Work to be completed: Turn all of the data below into a numbered list, dropping any blank lines.

***** Working data

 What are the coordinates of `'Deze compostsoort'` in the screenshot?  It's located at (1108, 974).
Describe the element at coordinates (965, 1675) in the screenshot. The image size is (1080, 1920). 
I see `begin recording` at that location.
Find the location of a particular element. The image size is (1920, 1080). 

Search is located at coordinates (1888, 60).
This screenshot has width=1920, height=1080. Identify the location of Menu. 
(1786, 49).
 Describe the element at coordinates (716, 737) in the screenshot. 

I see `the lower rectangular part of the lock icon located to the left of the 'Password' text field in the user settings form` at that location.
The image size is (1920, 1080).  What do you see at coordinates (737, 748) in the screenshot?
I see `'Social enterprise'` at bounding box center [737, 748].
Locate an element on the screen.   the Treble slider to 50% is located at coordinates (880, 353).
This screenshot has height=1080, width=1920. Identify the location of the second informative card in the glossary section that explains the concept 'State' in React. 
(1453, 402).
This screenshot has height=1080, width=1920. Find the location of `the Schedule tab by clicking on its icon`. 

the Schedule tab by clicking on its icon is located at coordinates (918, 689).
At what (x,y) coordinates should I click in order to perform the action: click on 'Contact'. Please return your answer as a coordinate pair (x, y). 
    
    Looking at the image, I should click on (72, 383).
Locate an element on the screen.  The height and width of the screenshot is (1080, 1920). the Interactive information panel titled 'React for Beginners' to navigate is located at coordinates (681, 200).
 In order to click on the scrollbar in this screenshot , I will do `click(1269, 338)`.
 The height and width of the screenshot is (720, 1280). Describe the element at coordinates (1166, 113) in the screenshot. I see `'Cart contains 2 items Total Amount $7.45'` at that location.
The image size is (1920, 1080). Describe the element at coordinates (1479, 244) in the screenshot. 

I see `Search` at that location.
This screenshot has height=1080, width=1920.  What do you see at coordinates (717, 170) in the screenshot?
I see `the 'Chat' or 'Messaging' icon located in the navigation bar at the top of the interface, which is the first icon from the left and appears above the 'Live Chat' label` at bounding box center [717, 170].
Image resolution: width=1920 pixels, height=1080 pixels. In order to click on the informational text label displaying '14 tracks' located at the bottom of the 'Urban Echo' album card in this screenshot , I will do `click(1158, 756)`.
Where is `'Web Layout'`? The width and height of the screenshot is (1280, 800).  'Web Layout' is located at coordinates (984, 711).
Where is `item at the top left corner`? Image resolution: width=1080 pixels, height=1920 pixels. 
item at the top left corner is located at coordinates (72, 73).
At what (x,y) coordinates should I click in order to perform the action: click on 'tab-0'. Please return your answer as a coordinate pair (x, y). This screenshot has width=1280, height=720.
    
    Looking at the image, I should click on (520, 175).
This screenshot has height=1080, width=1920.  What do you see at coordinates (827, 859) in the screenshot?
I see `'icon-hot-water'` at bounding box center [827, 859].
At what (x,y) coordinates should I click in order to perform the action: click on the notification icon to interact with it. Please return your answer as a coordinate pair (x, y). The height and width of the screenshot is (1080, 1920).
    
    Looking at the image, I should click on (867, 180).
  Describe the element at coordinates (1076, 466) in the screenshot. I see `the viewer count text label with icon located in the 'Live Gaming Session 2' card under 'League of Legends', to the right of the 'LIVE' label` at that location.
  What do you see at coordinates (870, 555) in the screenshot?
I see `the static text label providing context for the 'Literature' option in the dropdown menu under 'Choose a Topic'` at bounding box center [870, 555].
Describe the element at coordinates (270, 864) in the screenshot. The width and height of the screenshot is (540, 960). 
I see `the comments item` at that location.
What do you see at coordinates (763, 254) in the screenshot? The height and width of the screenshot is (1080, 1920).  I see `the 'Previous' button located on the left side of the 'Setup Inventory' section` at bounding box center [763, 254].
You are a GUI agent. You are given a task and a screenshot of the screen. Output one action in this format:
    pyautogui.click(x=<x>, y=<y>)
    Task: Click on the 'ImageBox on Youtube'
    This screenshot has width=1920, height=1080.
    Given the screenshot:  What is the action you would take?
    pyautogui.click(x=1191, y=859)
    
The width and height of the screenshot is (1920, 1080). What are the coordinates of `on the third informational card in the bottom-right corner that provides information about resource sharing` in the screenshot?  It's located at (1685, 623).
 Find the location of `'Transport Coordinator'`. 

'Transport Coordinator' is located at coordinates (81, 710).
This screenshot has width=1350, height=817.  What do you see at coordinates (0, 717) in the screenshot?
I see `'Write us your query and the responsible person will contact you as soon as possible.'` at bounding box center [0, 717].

**********

Full solution:
1.  What are the coordinates of `'Deze compostsoort'` in the screenshot?  It's located at (1108, 974).
2. Describe the element at coordinates (965, 1675) in the screenshot. The image size is (1080, 1920). 
3. I see `begin recording` at that location.
4. Find the location of a particular element. The image size is (1920, 1080). 
5. Search is located at coordinates (1888, 60).
6. This screenshot has width=1920, height=1080. Identify the location of Menu. 
7. (1786, 49).
8.  Describe the element at coordinates (716, 737) in the screenshot. 
9. I see `the lower rectangular part of the lock icon located to the left of the 'Password' text field in the user settings form` at that location.
10. The image size is (1920, 1080).  What do you see at coordinates (737, 748) in the screenshot?
11. I see `'Social enterprise'` at bounding box center [737, 748].
12. Locate an element on the screen.   the Treble slider to 50% is located at coordinates (880, 353).
13. This screenshot has height=1080, width=1920. Identify the location of the second informative card in the glossary section that explains the concept 'State' in React. 
14. (1453, 402).
15. This screenshot has height=1080, width=1920. Find the location of `the Schedule tab by clicking on its icon`. 
16. the Schedule tab by clicking on its icon is located at coordinates (918, 689).
17. At what (x,y) coordinates should I click in order to perform the action: click on 'Contact'. Please return your answer as a coordinate pair (x, y). 
18.     Looking at the image, I should click on (72, 383).
19. Locate an element on the screen.  The height and width of the screenshot is (1080, 1920). the Interactive information panel titled 'React for Beginners' to navigate is located at coordinates (681, 200).
20.  In order to click on the scrollbar in this screenshot , I will do `click(1269, 338)`.
21.  The height and width of the screenshot is (720, 1280). Describe the element at coordinates (1166, 113) in the screenshot. I see `'Cart contains 2 items Total Amount $7.45'` at that location.
22. The image size is (1920, 1080). Describe the element at coordinates (1479, 244) in the screenshot. 
23. I see `Search` at that location.
24. This screenshot has height=1080, width=1920.  What do you see at coordinates (717, 170) in the screenshot?
25. I see `the 'Chat' or 'Messaging' icon located in the navigation bar at the top of the interface, which is the first icon from the left and appears above the 'Live Chat' label` at bounding box center [717, 170].
26. Image resolution: width=1920 pixels, height=1080 pixels. In order to click on the informational text label displaying '14 tracks' located at the bottom of the 'Urban Echo' album card in this screenshot , I will do `click(1158, 756)`.
27. Where is `'Web Layout'`? The width and height of the screenshot is (1280, 800).  'Web Layout' is located at coordinates (984, 711).
28. Where is `item at the top left corner`? Image resolution: width=1080 pixels, height=1920 pixels. 
29. item at the top left corner is located at coordinates (72, 73).
30. At what (x,y) coordinates should I click in order to perform the action: click on 'tab-0'. Please return your answer as a coordinate pair (x, y). This screenshot has width=1280, height=720.
31.     Looking at the image, I should click on (520, 175).
32. This screenshot has height=1080, width=1920.  What do you see at coordinates (827, 859) in the screenshot?
33. I see `'icon-hot-water'` at bounding box center [827, 859].
34. At what (x,y) coordinates should I click in order to perform the action: click on the notification icon to interact with it. Please return your answer as a coordinate pair (x, y). The height and width of the screenshot is (1080, 1920).
35.     Looking at the image, I should click on (867, 180).
36.   Describe the element at coordinates (1076, 466) in the screenshot. I see `the viewer count text label with icon located in the 'Live Gaming Session 2' card under 'League of Legends', to the right of the 'LIVE' label` at that location.
37.   What do you see at coordinates (870, 555) in the screenshot?
38. I see `the static text label providing context for the 'Literature' option in the dropdown menu under 'Choose a Topic'` at bounding box center [870, 555].
39. Describe the element at coordinates (270, 864) in the screenshot. The width and height of the screenshot is (540, 960). 
40. I see `the comments item` at that location.
41. What do you see at coordinates (763, 254) in the screenshot? The height and width of the screenshot is (1080, 1920).  I see `the 'Previous' button located on the left side of the 'Setup Inventory' section` at bounding box center [763, 254].
42. You are a GUI agent. You are given a task and a screenshot of the screen. Output one action in this format:
43.     pyautogui.click(x=<x>, y=<y>)
44.     Task: Click on the 'ImageBox on Youtube'
45.     This screenshot has width=1920, height=1080.
46.     Given the screenshot:  What is the action you would take?
47.     pyautogui.click(x=1191, y=859)
48. The width and height of the screenshot is (1920, 1080). What are the coordinates of `on the third informational card in the bottom-right corner that provides information about resource sharing` in the screenshot?  It's located at (1685, 623).
49.  Find the location of `'Transport Coordinator'`. 
50. 'Transport Coordinator' is located at coordinates (81, 710).
51. This screenshot has width=1350, height=817.  What do you see at coordinates (0, 717) in the screenshot?
52. I see `'Write us your query and the responsible person will contact you as soon as possible.'` at bounding box center [0, 717].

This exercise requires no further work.